Há uma sensação comtemporânea da qual não faço parte. E há, tenho todas as provas e os indícios e sei que há.
Há, igualmente, uma sensação cosmopolita da qual também não faço parte. Sim, claro, estou nela, de alguma maneira é necessário estar presente para sentir-se ausente. E isso eu faço.
Há coloquialidades e burburinhos que ouço e não consigo reproduzir, eu sei deles, eu ouço deles, até as vezes faço parte deles, mas não consigo capturá-los.
Há muito dengo sendo jogado da janela mas ele sempre cai na poça de água do meu lado, se dilui e vai embora.
Há muita diluidade por aqui também. Que é o simples ato da dissolução de tudo aquilo que é ou já foi um dia.
Há muitos pormenores, trocados, trocadilhos e também muita enxeção de saco por aqui.
Isso não é exclusividade minha, tem um carrinho de mão deles catados, aos montes por aí.
To falando, acredita, há um sério desperdicio de alegria por todos os cantos. Há lágrimas em demasia, e acordes em completa (des) sincronia.
Há palhaços demais, mas não nos fazem rir. Há piadas demais, mas não há um bom humor.

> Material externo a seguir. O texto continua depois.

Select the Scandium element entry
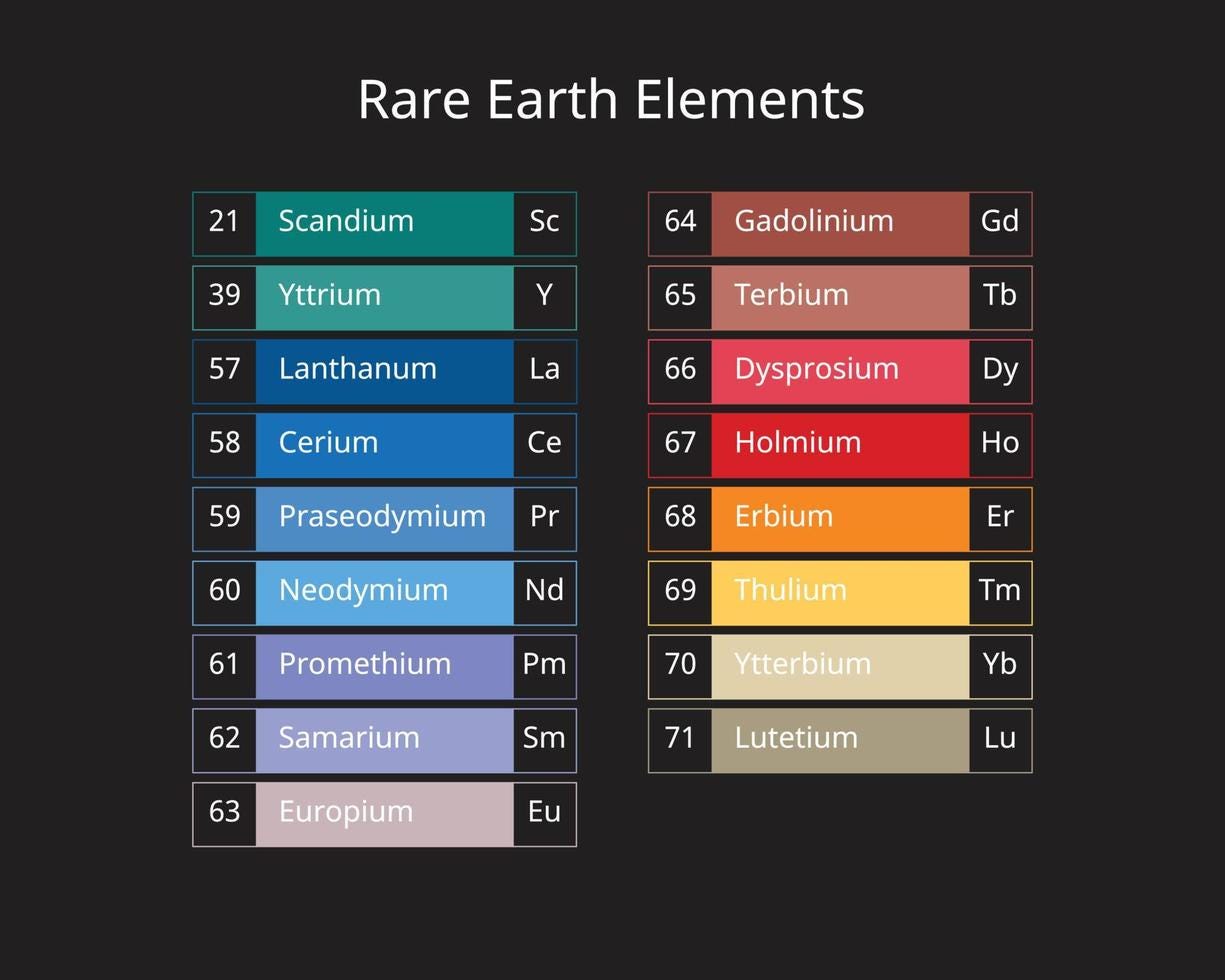 tap(384, 223)
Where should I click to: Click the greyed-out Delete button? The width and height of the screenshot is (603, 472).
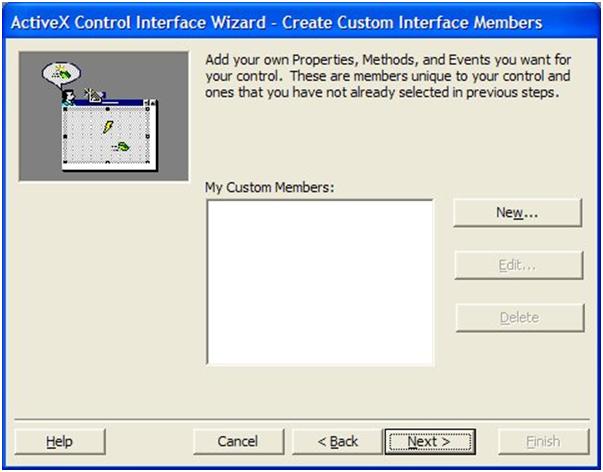click(519, 318)
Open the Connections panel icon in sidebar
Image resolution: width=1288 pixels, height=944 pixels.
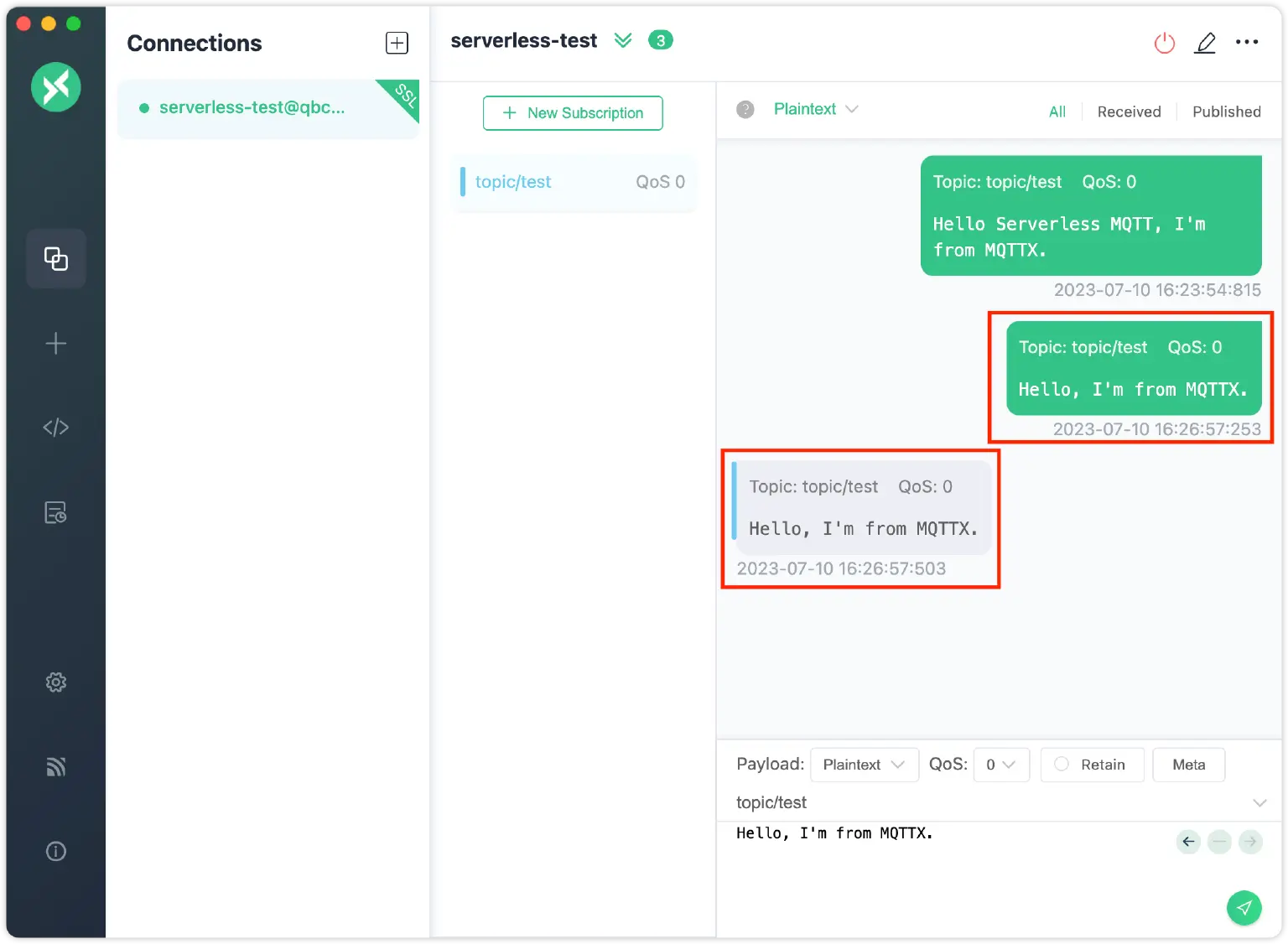(55, 258)
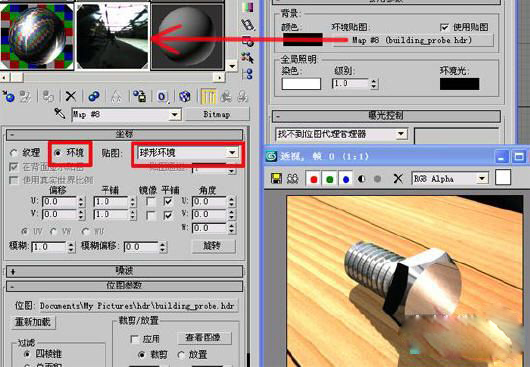Screen dimensions: 530x367
Task: Open the 球形环境 mapping dropdown
Action: click(187, 153)
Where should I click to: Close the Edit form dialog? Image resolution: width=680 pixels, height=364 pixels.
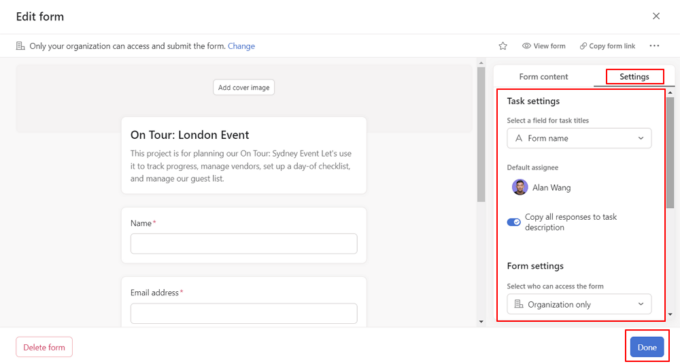656,16
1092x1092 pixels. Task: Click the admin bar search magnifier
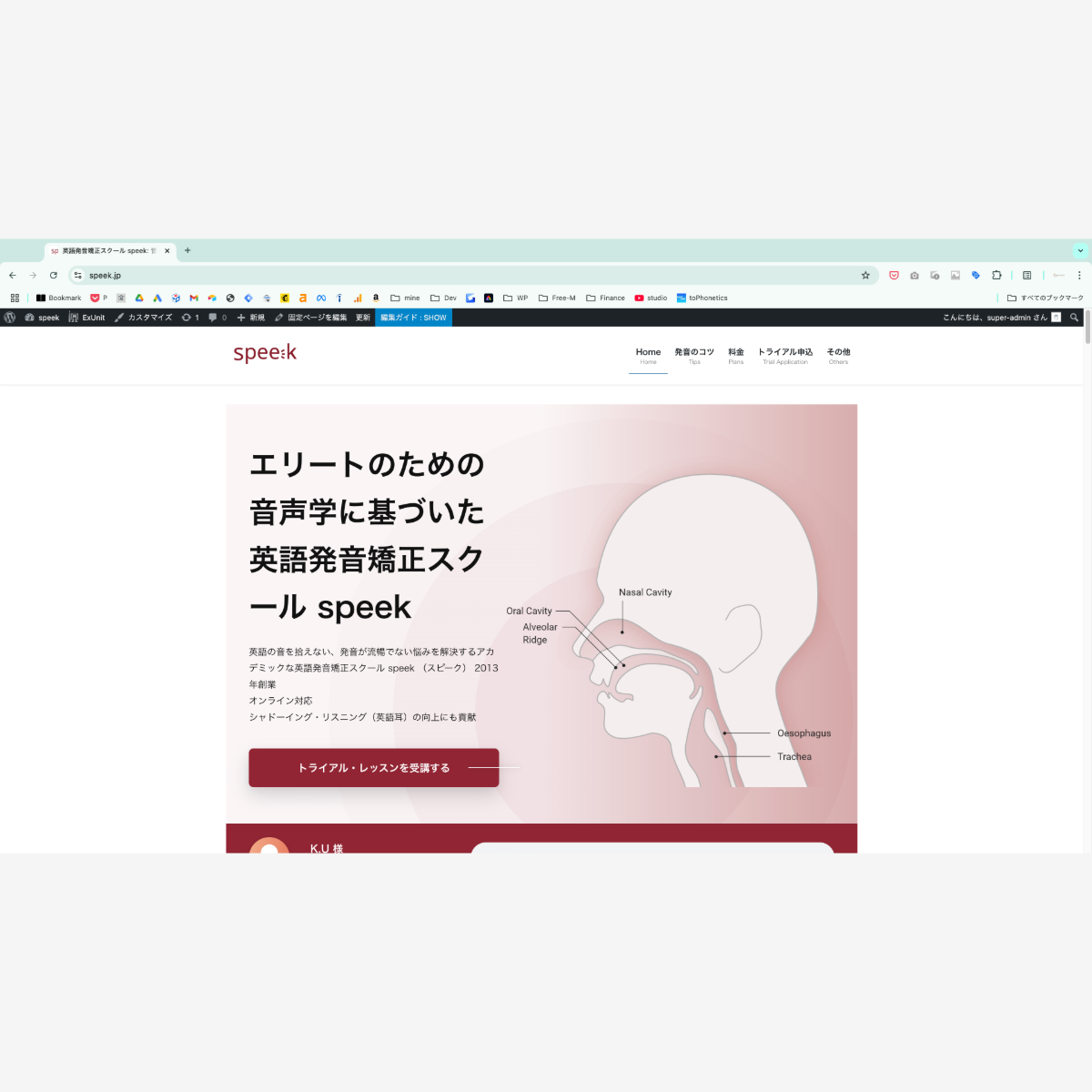[x=1074, y=318]
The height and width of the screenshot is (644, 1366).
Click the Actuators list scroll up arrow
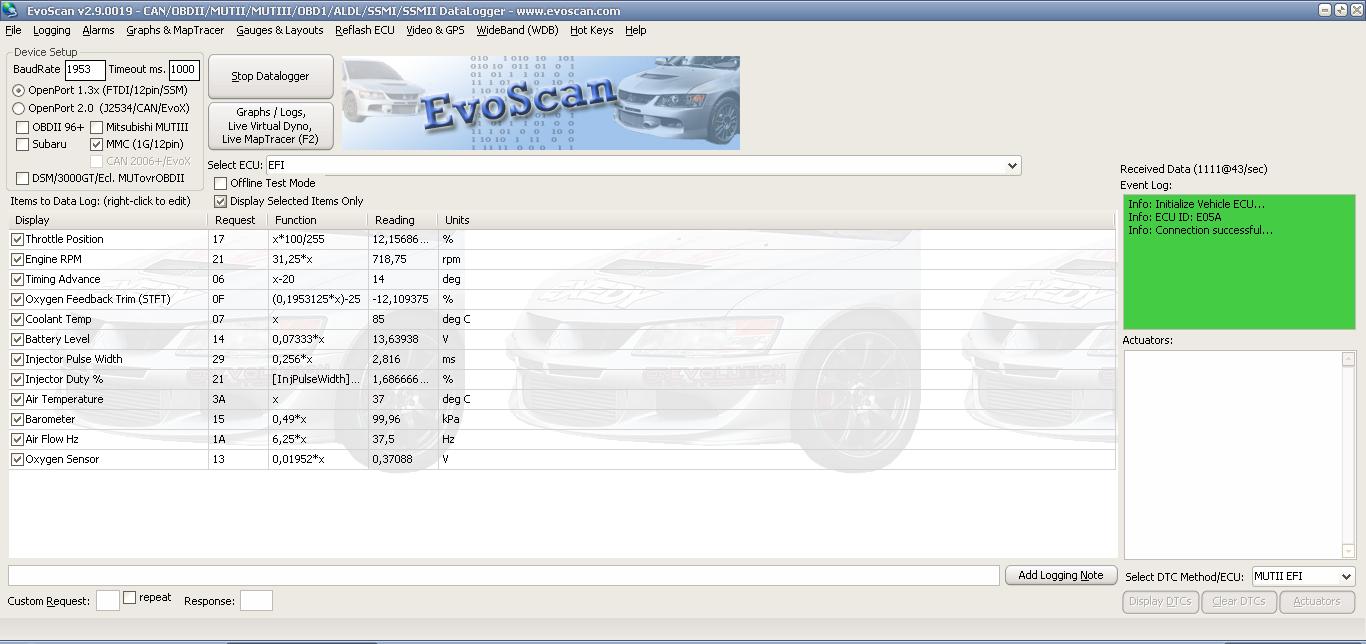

Há barulho e medo demais, e eu fico aqui sentado, fechado num impávido colosso casulo.
Pensando de menos e reproduzindo intermináveis: Poiséses e Aconteces…
Acontece.
3 respostas até agora ↓
Tassiana Ghorayeb Resende // Setembro 23, 2009 às 1:17 pm |
Caraca. Depois que li esse texto, juro pra você, meu estômago se mexeu e meu coração palpitou. Que lindo, Will!
Lindo! APLAUSOS. MAIS APLAUSOS.
Posso publicar esse post no meu blog? Posso ama-lo? ahahahaha brigada!
Beijos
Gabi // Setembro 23, 2009 às 10:10 pm |
Caramba! Vi no blog da minha brilhante amiga Tassi o texto e a dica de passar por aqui! Realmente valeu a pena! Parabéns pelo texto! ele teve um efeito devastador em mim. É o que eu disse pra Tassi, a gente tem que tomar muito cuidado com esse todoqueaconteceaomesmotempo e a gente nem presta mais atenção em nada, não valoriza, não pensa, apenas “acontece”. Se a gente deixar, fica tudo tão superficial, que a gente acha estar sabendo de tudo, ligado em tudo, falando com todos sendo que no fundo acontece o efeito contrário. Ficamos cada vez mais sem o real, sem a essência, sem histórias. Obrigada me fazer parar e pensar!
w23b // Setembro 23, 2009 às 10:37 pm |
Mil Carambolas! Minha saudosa avó sempre me ensinou a agradecer aos elogios. Muito obrigado. Definitivamente Há uma sensação, mas eu não sou ela. Apareça e comente sempre que quiser e puder. Um abraço do dabliubê.